Conocía la existencia de este libro. Más que por supuesto, conocía ya a Ricky Martin. Nadie que haya crecido en Latinoamérica en la década de 1980 ignora la existencia de Menudo y de sus integrantes. De muchos de ellos, al menos. Pertenecemos a la misma generación, aunque con caminos harto diferentes, y por lo mismo, con innumerables puntos en común. Pero no tenía intención de leerlo. Sí, tenía ideas preconcebidas al respecto. Y no porque me disguste el personaje: nada más lejos de la verdad. Todo lo contrario: siempre me ha parecido encantador y, en las entrevistas, muy cercano. Cercano como yo, con una especie de barrera transparente que establecía cierto límite que lo hacía aún más atractivo. Y de espíritu adictivo. Pero me temía que ese libro no fuese más que un rosario de encuentros estelares, de lugares más que conocidos y prefabricados, en el que todo se resumiría en esa línea recta que lleva de un niño que sueña a cristalizar esos sueños y más allá; recorridos interplanetarios en jet privado y champán y perfumes; vaporosos encuentros apasionados y aplausos, miserias y nuevos aplausos, letras y rimas y música y más música… Sí, puedo llegar a ser así de prosaico.

Pero fue la entrevista que concedió a Oprah Winfrey, (que pude ver gracias al a veces irritante YouTube), la que hizo que buscase rápidamente el libro y lo leyese. Todo lo que dijo en esa entrevista, su tono de voz (que siempre me ha parecido atractiva y serena al mismo tiempo) y sobre todo, cómo lo dijo, fue lo que me llevó a leerlo.
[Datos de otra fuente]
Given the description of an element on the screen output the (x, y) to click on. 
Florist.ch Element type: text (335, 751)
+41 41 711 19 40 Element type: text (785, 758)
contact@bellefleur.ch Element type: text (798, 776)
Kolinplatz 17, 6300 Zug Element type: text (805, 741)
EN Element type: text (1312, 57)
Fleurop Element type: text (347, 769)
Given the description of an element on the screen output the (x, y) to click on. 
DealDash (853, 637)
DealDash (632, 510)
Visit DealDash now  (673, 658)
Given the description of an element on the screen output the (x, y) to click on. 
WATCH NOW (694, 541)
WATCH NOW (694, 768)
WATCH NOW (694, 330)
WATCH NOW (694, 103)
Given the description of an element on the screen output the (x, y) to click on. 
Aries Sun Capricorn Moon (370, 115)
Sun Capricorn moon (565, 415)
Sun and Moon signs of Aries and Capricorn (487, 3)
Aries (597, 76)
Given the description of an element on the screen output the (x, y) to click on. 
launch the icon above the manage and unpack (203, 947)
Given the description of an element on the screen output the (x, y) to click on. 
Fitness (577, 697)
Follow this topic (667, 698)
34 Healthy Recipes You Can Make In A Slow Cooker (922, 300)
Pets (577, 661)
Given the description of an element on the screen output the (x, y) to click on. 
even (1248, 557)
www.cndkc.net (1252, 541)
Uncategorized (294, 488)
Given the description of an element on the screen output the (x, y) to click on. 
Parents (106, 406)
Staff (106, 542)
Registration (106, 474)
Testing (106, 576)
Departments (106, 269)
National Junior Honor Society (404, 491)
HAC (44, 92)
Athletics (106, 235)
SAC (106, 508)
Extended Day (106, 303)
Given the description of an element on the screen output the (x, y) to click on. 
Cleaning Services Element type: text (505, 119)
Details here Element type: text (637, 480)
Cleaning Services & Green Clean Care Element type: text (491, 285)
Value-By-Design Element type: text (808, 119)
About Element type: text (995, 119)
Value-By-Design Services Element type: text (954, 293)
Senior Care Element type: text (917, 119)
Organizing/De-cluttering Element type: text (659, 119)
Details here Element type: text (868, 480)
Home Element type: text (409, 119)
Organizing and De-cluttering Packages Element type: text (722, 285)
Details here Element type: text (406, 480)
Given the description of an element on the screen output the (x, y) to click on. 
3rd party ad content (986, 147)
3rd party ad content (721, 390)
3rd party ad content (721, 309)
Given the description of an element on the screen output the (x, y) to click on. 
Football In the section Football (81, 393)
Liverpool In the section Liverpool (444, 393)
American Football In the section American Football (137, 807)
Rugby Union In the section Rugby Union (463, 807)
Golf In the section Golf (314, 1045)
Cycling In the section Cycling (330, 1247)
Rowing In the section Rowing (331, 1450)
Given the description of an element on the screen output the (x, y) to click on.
No el programa en sí: son amigos y eso se nota. Quitando la búsqueda (y la consecución) tan de Oprah Winfrey de la lágrima fácil, los programas de esta mujer, todo un prodigio televisivo, tienen la facultad de llegar al corazón. Y eso se nota cuando entrevista a estrellas de cine o a cantantes de éxito o a todas aquellas personas que sobresalen en cualquier campo de la actividad humana. Este programa con Ricky Martin no fue la excepción. Enrique Martin Morales fue más Ricky Martin que nunca y ya sólo con su mirada y su voz y lo que dijo en él, hizo que fuese corriendo a comprar su libro. Si eso es no tener encanto, nada lo es.

YO podría estar mejor escrito, pero no es literatura lo que esconde. YO, de Ricky Martin, lo que esconde es una batalla esplendorosa por ser uno mismo, un ejemplo que tendría a bien en imitar en muchos aspectos de mi propia vida. En sus páginas hay mucho miedo por no hacer daño, mucho deseo de agradar a los demás y mucha ansia por no saber decir que no a tiempo: parece que me hablase a mí mismo a través de sus líneas. Y vemos en YO que Kiki es positivo, alegre y bochinchero, pero menos de lo que creemos, menos en realidad de lo que él mismo piensa. Vemos a un hombre que se preocupa por los demás, quizá demasiado; que tiene sueños enormes, quizá irrealizables (¿pero quién le puede negar nada a alguien que lo ha conseguido casi todo con su solo esfuerzo y su corazón?); y que, más allá de los supuestos errores, ha sabido levantar un universo, una personalidad, una persona tan fulgurante como sensible y sincera, ahora consigo mismo tanto como con los de su entorno, un entorno que se ha transformado en todo un mundo, un mundo que tuvo a sus pies.

YO es el mapa de una lucha; la hoja de ruta de un niño perdido que encuentra por fin (no sin grandes sufrimientos) su logro más anhelado y soñado: la paz. Por eso es casi un cuento de hadas: porque nos narra un horror y un sufrimiento, tan vívido, tan real, que sólo puede tener un final feliz. O al menos tan feliz como la felicidad nos está regalada a los seres humanos. No es un libro para agradar, no es un libro para caer simpático, es un libro que se justifica a sí mismo de forma quizá innecesaria, pero que también vive por sí mismo y que fluye, dentro de ese camino escondido que todos tenemos bajo nuestros pies, entre las señales equívocas, las voces susurrantes y las cien encrucijadas que intentan desviarnos de la única vía que tenemos para gozar de la verdadera calma, de la auténtica felicidad: ser nosotros mismos.